▶ **Problem statement**
Every line below between the one holding "Screen dimensions: 952x1232" and the one holding "Given: Click the user account avatar", inclusive, should be copied exactly, and no other line.

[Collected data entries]
= = = = = = =

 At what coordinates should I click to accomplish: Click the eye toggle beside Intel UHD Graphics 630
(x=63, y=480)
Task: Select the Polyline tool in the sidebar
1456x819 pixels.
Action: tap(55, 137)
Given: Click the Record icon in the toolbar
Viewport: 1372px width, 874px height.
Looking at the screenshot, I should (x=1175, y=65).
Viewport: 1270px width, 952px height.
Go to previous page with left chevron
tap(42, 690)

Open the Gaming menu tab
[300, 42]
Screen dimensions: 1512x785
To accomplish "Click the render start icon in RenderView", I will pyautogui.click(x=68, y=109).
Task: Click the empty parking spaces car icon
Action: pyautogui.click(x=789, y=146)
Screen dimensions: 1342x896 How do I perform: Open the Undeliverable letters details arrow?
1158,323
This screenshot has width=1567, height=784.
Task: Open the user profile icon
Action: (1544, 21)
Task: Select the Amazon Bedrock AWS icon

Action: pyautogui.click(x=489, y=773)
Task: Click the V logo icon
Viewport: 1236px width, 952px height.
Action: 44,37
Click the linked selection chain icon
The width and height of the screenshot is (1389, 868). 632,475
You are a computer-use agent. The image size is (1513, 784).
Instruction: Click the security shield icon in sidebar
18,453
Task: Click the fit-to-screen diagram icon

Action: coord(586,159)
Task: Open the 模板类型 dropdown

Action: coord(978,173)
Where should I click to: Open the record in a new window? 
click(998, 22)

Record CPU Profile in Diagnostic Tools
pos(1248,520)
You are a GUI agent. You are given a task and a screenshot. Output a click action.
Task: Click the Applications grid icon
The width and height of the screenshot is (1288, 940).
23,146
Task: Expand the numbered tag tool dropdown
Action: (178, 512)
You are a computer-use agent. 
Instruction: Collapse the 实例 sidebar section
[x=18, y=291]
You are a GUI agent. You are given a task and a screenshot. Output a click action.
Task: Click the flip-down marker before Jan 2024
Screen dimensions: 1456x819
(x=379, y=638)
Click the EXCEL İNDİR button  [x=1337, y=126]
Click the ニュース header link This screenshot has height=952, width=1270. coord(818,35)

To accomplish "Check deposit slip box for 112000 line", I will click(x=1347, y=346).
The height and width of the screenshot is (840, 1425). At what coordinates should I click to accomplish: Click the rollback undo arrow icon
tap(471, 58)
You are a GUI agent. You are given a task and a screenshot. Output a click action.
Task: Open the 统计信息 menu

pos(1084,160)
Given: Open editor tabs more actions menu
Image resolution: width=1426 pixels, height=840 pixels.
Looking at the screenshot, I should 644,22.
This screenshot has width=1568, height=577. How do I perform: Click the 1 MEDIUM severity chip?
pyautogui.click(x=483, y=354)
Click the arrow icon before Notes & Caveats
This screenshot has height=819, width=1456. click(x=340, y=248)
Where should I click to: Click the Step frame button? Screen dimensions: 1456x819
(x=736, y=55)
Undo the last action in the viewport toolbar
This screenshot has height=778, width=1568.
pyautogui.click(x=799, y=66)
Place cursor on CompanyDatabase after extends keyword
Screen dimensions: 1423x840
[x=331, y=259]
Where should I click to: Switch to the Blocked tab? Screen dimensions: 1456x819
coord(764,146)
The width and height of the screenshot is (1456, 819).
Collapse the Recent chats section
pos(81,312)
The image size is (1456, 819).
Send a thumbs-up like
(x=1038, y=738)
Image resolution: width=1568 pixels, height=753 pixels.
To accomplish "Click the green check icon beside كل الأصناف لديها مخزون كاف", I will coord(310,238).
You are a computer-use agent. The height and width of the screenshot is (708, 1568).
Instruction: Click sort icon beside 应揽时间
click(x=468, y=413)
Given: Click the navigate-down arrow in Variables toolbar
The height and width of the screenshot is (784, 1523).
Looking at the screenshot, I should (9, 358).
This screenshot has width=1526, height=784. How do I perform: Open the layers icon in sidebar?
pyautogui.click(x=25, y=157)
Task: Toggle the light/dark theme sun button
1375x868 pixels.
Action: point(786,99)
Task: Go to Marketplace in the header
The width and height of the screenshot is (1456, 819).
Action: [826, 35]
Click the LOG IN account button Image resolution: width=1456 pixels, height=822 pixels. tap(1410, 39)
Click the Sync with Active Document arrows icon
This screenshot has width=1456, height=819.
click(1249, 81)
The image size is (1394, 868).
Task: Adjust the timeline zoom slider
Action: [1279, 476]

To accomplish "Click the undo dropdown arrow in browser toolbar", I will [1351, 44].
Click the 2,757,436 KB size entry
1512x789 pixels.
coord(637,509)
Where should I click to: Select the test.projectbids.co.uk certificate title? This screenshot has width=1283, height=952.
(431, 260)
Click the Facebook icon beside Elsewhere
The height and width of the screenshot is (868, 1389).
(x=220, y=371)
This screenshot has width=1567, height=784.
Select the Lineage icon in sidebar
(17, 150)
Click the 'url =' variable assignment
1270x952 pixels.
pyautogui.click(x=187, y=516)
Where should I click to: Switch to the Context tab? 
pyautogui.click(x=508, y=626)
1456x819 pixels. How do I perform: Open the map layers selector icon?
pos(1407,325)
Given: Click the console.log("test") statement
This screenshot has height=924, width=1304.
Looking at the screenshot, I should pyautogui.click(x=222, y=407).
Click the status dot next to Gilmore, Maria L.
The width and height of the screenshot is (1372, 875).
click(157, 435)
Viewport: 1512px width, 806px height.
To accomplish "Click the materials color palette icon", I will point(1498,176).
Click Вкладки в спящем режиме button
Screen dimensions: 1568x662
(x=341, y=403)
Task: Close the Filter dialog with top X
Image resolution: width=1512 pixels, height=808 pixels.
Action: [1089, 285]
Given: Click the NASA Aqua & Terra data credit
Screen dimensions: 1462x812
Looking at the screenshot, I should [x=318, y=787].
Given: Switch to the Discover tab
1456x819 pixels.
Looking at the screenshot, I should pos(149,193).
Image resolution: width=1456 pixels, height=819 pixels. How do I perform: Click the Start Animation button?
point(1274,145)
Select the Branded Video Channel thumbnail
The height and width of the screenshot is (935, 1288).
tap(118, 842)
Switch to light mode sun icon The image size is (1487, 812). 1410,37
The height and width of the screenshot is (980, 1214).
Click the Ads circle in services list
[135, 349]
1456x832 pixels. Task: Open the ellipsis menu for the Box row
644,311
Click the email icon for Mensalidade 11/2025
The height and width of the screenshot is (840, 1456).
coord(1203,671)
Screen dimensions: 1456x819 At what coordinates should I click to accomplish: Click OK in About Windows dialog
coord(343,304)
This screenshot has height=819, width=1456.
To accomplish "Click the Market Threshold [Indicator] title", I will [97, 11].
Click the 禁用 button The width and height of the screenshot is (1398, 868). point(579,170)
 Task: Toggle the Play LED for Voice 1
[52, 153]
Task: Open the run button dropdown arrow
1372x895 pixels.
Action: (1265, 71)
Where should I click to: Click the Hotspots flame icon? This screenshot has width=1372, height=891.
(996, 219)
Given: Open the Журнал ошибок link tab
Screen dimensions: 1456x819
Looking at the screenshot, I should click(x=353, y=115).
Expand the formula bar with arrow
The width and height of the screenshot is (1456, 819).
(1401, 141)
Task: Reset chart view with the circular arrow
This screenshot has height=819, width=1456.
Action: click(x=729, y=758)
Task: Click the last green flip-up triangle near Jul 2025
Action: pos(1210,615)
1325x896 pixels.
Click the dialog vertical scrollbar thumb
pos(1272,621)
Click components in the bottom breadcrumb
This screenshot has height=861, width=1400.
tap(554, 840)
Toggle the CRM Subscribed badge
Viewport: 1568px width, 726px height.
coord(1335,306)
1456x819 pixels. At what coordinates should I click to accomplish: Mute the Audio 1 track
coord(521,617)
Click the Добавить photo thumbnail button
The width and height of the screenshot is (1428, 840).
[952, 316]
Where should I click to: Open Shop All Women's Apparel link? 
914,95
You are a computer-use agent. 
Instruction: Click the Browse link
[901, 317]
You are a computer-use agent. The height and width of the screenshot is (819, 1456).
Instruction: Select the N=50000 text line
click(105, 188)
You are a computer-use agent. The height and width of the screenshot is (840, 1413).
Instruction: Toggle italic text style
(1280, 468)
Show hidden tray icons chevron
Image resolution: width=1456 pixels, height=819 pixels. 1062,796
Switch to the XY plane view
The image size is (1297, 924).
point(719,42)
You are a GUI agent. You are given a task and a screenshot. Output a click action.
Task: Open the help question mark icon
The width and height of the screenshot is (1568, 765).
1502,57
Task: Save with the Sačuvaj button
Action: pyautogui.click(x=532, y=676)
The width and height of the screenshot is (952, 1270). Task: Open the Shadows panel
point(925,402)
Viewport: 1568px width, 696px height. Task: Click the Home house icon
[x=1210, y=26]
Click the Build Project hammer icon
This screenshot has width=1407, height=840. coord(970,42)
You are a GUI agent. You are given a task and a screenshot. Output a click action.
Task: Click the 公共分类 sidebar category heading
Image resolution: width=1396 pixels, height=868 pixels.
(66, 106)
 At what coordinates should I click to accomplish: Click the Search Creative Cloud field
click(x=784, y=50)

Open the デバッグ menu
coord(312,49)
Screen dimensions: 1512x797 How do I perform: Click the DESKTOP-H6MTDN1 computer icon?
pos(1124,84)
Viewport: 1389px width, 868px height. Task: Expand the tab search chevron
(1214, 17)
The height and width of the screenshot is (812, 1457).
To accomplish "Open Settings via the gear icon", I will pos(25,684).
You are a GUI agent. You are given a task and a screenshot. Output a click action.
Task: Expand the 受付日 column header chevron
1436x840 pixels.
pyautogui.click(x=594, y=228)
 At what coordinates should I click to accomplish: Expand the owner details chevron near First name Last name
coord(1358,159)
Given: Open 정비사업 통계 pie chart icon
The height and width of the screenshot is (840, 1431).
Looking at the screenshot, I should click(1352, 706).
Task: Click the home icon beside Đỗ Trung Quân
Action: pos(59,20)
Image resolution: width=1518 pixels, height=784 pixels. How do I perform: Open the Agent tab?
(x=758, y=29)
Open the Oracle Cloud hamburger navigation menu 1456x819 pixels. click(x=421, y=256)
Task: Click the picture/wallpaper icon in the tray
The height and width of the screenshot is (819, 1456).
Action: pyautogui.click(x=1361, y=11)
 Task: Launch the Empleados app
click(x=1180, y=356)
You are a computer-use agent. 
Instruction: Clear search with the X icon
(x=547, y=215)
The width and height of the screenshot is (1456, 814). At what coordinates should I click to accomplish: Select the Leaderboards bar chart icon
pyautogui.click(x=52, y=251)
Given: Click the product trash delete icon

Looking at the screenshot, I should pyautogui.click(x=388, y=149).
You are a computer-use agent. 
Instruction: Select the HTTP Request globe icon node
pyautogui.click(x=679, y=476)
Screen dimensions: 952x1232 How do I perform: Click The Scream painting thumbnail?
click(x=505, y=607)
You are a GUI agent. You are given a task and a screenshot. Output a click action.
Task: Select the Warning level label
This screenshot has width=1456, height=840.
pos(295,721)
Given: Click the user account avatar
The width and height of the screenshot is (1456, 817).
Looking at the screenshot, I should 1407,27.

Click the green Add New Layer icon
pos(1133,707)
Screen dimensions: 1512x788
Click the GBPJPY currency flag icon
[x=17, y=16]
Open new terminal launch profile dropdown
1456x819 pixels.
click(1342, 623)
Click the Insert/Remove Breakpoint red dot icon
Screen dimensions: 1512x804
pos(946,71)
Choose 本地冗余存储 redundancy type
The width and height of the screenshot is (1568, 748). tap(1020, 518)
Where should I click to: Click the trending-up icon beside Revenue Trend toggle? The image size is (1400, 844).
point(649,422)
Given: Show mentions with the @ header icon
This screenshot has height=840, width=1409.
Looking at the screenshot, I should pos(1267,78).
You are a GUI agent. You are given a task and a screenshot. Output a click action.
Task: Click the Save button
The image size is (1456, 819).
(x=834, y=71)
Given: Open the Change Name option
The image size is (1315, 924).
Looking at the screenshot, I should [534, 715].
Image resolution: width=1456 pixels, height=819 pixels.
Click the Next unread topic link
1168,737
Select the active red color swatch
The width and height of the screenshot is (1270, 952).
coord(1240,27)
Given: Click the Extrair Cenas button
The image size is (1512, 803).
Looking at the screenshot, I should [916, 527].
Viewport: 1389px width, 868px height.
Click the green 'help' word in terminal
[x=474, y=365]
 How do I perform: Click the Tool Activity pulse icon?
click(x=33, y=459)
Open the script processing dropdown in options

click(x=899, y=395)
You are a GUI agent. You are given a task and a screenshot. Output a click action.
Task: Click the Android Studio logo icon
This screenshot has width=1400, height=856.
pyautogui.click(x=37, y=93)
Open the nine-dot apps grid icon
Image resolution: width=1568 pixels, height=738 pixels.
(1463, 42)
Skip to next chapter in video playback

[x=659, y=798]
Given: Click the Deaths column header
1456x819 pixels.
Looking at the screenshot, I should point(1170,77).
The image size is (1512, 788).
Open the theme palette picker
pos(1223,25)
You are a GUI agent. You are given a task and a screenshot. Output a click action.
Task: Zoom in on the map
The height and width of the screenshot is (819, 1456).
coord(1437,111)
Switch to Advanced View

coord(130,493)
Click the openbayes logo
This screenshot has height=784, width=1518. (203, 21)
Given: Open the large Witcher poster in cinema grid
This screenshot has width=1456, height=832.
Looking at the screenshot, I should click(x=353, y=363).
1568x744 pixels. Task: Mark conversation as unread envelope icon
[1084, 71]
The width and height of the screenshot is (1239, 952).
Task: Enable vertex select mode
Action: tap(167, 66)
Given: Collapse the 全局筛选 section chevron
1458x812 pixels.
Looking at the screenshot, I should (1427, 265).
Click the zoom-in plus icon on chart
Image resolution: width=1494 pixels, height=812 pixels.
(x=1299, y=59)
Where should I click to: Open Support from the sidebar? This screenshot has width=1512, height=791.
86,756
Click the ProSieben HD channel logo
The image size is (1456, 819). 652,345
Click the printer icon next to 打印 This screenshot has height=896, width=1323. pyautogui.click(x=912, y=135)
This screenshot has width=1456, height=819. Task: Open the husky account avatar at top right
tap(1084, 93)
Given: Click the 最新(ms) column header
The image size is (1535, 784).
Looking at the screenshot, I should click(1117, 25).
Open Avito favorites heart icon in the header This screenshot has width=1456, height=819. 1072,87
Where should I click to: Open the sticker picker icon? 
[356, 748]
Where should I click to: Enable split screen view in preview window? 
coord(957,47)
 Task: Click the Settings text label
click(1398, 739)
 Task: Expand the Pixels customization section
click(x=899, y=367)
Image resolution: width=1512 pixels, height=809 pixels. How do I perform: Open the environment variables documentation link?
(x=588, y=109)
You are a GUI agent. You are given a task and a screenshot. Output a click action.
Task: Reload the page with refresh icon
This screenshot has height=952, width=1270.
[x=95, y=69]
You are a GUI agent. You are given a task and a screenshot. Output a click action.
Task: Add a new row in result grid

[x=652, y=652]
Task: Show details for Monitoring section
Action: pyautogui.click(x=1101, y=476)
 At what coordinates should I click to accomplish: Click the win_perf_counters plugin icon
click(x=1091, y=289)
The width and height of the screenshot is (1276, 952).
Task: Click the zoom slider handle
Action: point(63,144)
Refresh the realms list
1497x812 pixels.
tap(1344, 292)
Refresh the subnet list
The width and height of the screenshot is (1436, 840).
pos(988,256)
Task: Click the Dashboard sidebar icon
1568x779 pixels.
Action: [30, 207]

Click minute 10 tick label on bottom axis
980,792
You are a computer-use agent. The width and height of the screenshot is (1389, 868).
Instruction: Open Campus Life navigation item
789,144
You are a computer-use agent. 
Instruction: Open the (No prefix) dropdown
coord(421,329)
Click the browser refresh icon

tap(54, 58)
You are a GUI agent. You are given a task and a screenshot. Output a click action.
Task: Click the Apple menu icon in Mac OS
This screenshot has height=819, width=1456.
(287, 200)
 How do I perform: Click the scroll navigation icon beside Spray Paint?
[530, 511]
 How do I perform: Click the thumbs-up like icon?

= = = = = = =

▶ **Answer area**
Screen dimensions: 952x1232 How do I perform: Click The Scream painting thumbnail?
click(x=505, y=607)
You are a GUI agent. You are given a task and a screenshot. Output a click action.
Task: Select the Warning level label
This screenshot has width=1456, height=840.
pos(295,721)
Given: Click the user account avatar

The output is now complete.